Indonesia is the second biggest rubber producer in the world, supplying around 27% of the globe’s rubber production, second only to Thailand (35%). In total, there are 3.6 million hectares of rubber cultivated area throughout Indonesia, and 85% of those are dominated by smallholders’ plantations. The national rubber production stands at 3.16 million tons, of which 2.49 million tons are exported. The United States, Japan, and China are the three top export destination of Indonesian rubber. Smallholders’ rubber plantations across Indonesia face low and/or declining yields and quality of their latex due to a variety of factors. On average, smallholder productivity is very low at 0.84 ton per hectare, compared to privately-owned plantation that averages at 1.1 ton per hectare.
The Sumatra province is one of Indonesia’s rubber production center with over 946,000 tons produced per year. It is also one of the main cash crops, and generates job and income opportunities for more than 450,000 households in the province.
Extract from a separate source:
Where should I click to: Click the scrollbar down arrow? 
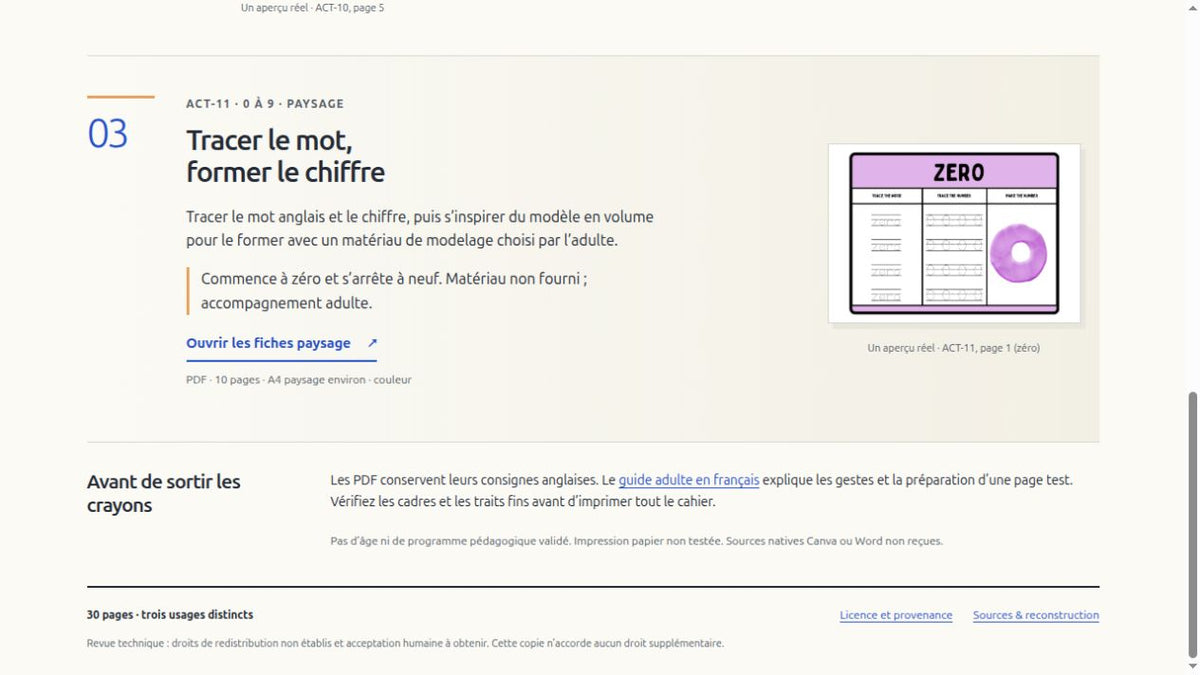[x=1191, y=666]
To promote a sustainable and professional rubber industry, SNV joined other international development organisations to support the South Sumatera Provincial Government’s Green Growth vision under the South Sumatra Partnership for Landscape Management Support Project - or KELOLA Sendang.
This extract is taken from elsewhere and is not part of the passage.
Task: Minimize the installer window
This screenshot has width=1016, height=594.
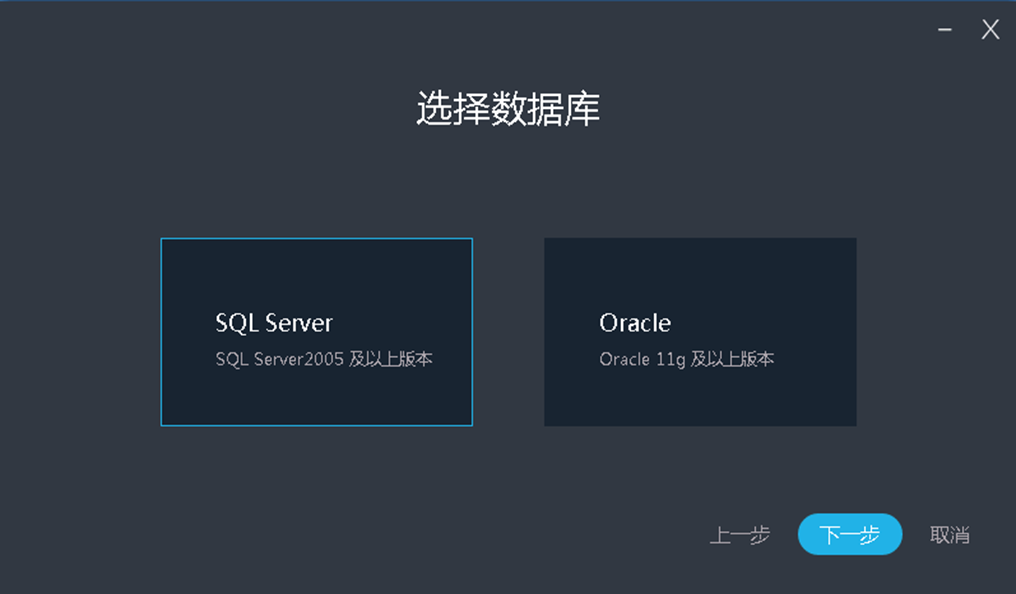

Joko lifts a crate of latex cubes for a processing company (P.C.Gilang A Riva’i)
Improving smallholders’ productivity requires a multifaceted approach. Challenges that farmers' face are their use of low-yielding rubber varieties; rubber trees planted on unsuitable soils; poorly designed plantations; aging trees and the lack of rehabilitation and replanting; poor plantation management practices; and poorly timed harvesting. “Before, we were lucky to get any training.” Confessed Pak Joko, “Fertilisers were extremely hard to get. The closest latex processing plant was a two-hour drive over dirt road and the cost of shipping our harvest was very high”
The Mendis village is one of the more successful examples from the KELOLA Sendang project. For the project, SNV provided training to the farmers and helped establish a community trading post. In addition, we supported the creation of a partnership with PT Djambi Waras, a local crumb rubber factory. As a result the income of farmers in the village increased significantly. “Our aim is to economically benefit all rubber smallholders, government extension workers, and company staffers,” said Rizki Pandu Permana, SNV Agriculture Sector Leader. “We hope to increase their skills and income through our holistic and combined approach.”
Joko and farmers shipping dried rubber cubes to a factory(P.C.Denny Defriansyah)
SNV’s training programme helped smallholder farmers in the village to improve the quality of their tapping technique, storage, quality of rubber and diversification income. For example, they improved quality and production of fresh latex by tapping in intervals; the average weekly harvest raised from 120 to 160 kilograms per hectare. The new trading post enabled the farmers to supply their product directly to the local crumb factory, cutting out several middlemen.
To further encourage farmers, SNV organised visitations to rubber factories to learn standards of rubber processor companies and direct selling to companies. With these skills and knowledge, SNV hopes that farmers will improve the quality and quantity of their products in order to expand market access. On top of that, farmers received knowledge on management skills and on how to obtain loans and develop business units.
As a result this strategy, the price of dry latex cube from IDR 5,000 (30 eurocents) to IDR 8,000-10,200 per kilogram (50-60 eurocents). Despite fluctuations in the price of rubber, farmers now get a better deal because the factory buys their latex based on the price of the international market, which is higher than what the local traders offer.
With this sucsses, SNV is optimistic that others villages in the area will be inspired to replicate the lesson learned and the best practices gained in Mendis.